Freedom... is a choice!
By: Eli Atmé
11/02/2004

As the US, Britian, Australia and other allies assembled their forces for war last year, elite and public attention in the US, Europe and Australia tended to focus on the immediate question of whether to undertake military action against Iraq.

Declaring freedom as the natural birthright of every person, yet this righteous pursuit of human liberty and international order misunderstand the nature of both liberalism and what threatens it, and risks undermining not only the US's own values but also international institutions.

To its credit, the Bush administration has made its foreign policy conception quite clear. In his June 1, 2002, address at West Point, Bush laid out his administration's conceptual framework for dealing with the post September 11 world. The objective of American foreign policy, Bush makes clear, is nothing less than a transformation of world politics, domestic as well as international, using American power - military as well as economic and political - to build liberal societies. "We will defend the peace against threats from terrorists and tyrants . . . And we will extend the peace by encouraging free and open societies on every continent. Building this just peace is the US's opportunity, and the US's duty."

It is the US's unchallengeable military power that provides the aegis under which peace and freedom can be built. American military supremacy will be so manifest that even the thought of challenging it (and the American-imposed order constructed atop it) will be seen as implausible.

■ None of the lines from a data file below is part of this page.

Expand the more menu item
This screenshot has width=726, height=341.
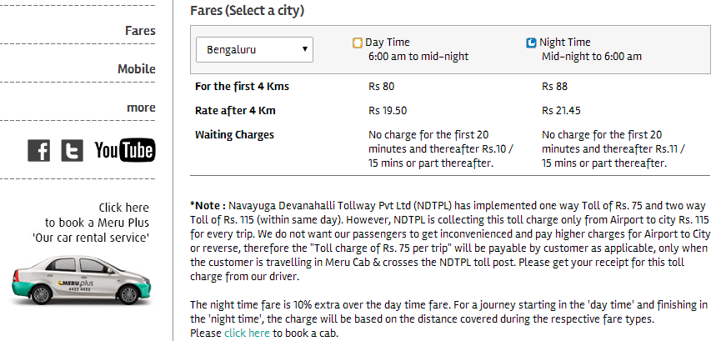(141, 108)
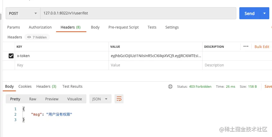Click the request URL input field
Image resolution: width=272 pixels, height=137 pixels.
click(x=138, y=13)
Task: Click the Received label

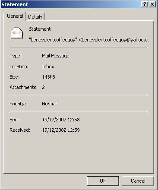Action: click(20, 130)
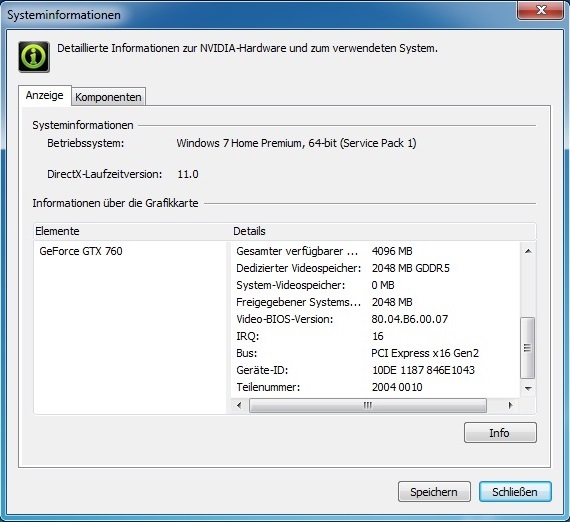Click the left arrow of horizontal scrollbar
Viewport: 570px width, 522px height.
(x=239, y=405)
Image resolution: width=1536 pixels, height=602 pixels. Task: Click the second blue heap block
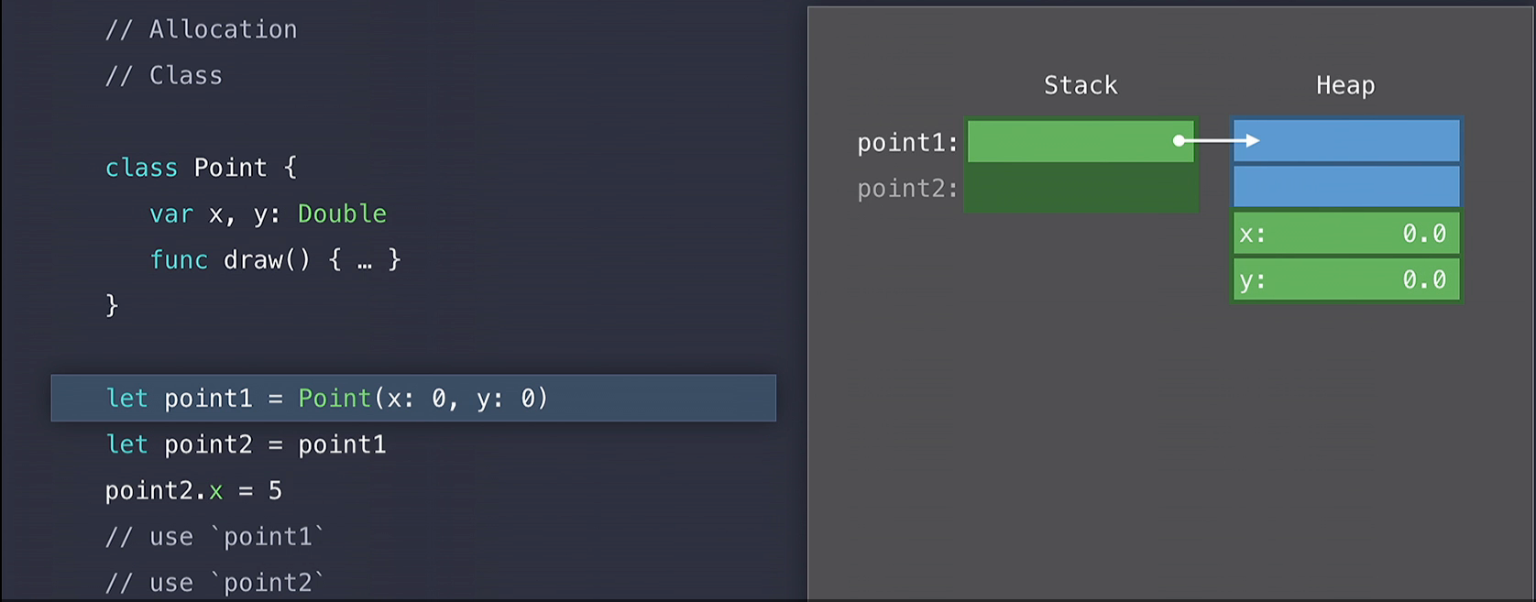[x=1345, y=187]
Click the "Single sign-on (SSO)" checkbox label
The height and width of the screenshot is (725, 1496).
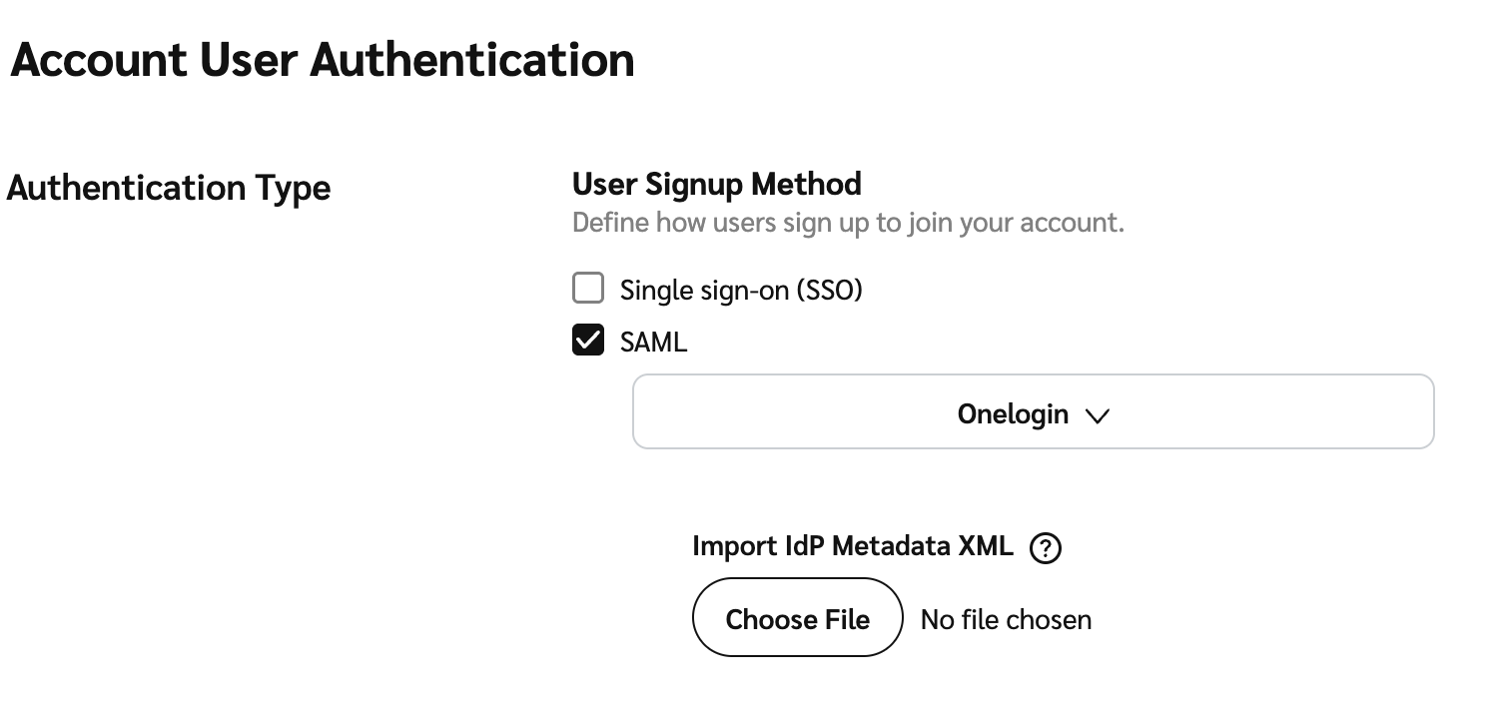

It does not seem unreasonable to describe a policy that proposes to use military supremacy aggressively, unilaterally and universally in order to encourage the governance of free societies. The new world order will be constructed not only under the beneficial umbrella of the US's global military dominance but also on the basis of the US's blueprint and on the basis of its conceptions of universal values and of order:

"The 20th century ended with a single surviving model of human progress, based on non-negotiable demands of human dignity, the rule of law, limits on the power of the state, respect for women and private property and free speech and equal justice and religious tolerance . . . The requirements of freedom apply fully to Africa, Middle-East and Latin America and the entire Islamic world," Bush said at West Point.

Ridding the world of tyrants (Iraq, Iran, Syria…)and terrorists (Hizballah, Al-Qaeda, Hamas, Islamic Jihad..) is not simply a matter of surgical air strikes and guided munitions, of eliminating particular leaders and destroying particular facilities, of employing superior technology and military science.

Ridding the world of tyrants and terrorists is a matter of transforming lives and societies around the world. Last week US policy makers and their European counterparts met in Europe to discuss ways to help bring about democracy to the Middle-East countries. It is a process inseparable from great, long-term, historical developments in culture and economics. Strike down one tyrant or one terrorist and another will grow in his or her place, unless the environmental niche that allows them to flourish is altered.

Building a new world order is thus truly a millennial task, it starts by reviving one of the few democratic models in the Middle-East - LEBANON - freeing the only nation that lived and experienced freedom and democracy could well be an example that can strike a positive note in the hearts of the region it’s a fact should be not overlooked! By freeing the silent voices in Lebanon brought on by the Syrian occupation you are not only lending a hand, rather you are facilitating an effective way toward democracy, these same voices can reach out and touch the hearts and the minds of million of their Arab neighbours.

A world free from tyranny and terror may - and hopefully will - come, but it will not come soon, nor will it come as long as these tyrants the likes of Bashar Assad (Syria) and the Mullas (Iran) as well as the Saudi Monarchies been appeased by a simple thinking that one day they will change. Governance based on righteous rather than appeasing tyrants, the policy makers (US & European) must make it clear to these dictators to adhere to the rule of law OR ELSE!.

The world should take notice of the Libyan dictator change of heart, not because he is repentant for the pain and the suffering that he caused in a span of three decades, on the contrary thanks should be directed to the US unyielding policy and the forward action in Iraq.

In the violent, imperfect world that exists today, the US needs to act - even to use violence - to protect from harm its own people and others who depend on it.

The opportunity to employ power for self-defence should not, though, be confused with a divine calling to do with military power. Power's ability to change behaviour in which, no tyrant, terrorist or torturer doubts it.

There is no millennium at hand. The fix is to support FREEDOM. Freedom and peace are possible, but they are not achieved once and for all time, and they are not achieved through empty speeches. They are achieved through the daily, often frustrating, and sometimes unrewarding process of negotiation and self-restraint. War and violations of freedom are not tumours that can be surgically removed. They are recurring inflammations, the consequence of weaknesses inherent in human nature, that can at times be prevented through forethought and that can at other times be treated.

A wise policy aims to strengthen the global body politic to reduce its susceptibility - and our own susceptibility - to these inflammations.

But the process of human and social development is neither rapid nor linear, and it resists efforts to rush it or force it in particular directions. We must condone evil and should not confuse the moral relativism that equates repression with freedom or violence with peace; nor should we deny that violence at times must be countered with violence.

At the end the choice should be for all time to support the forces that promote freedom, human dignity and give the rights to the other half of the world population ‘women’.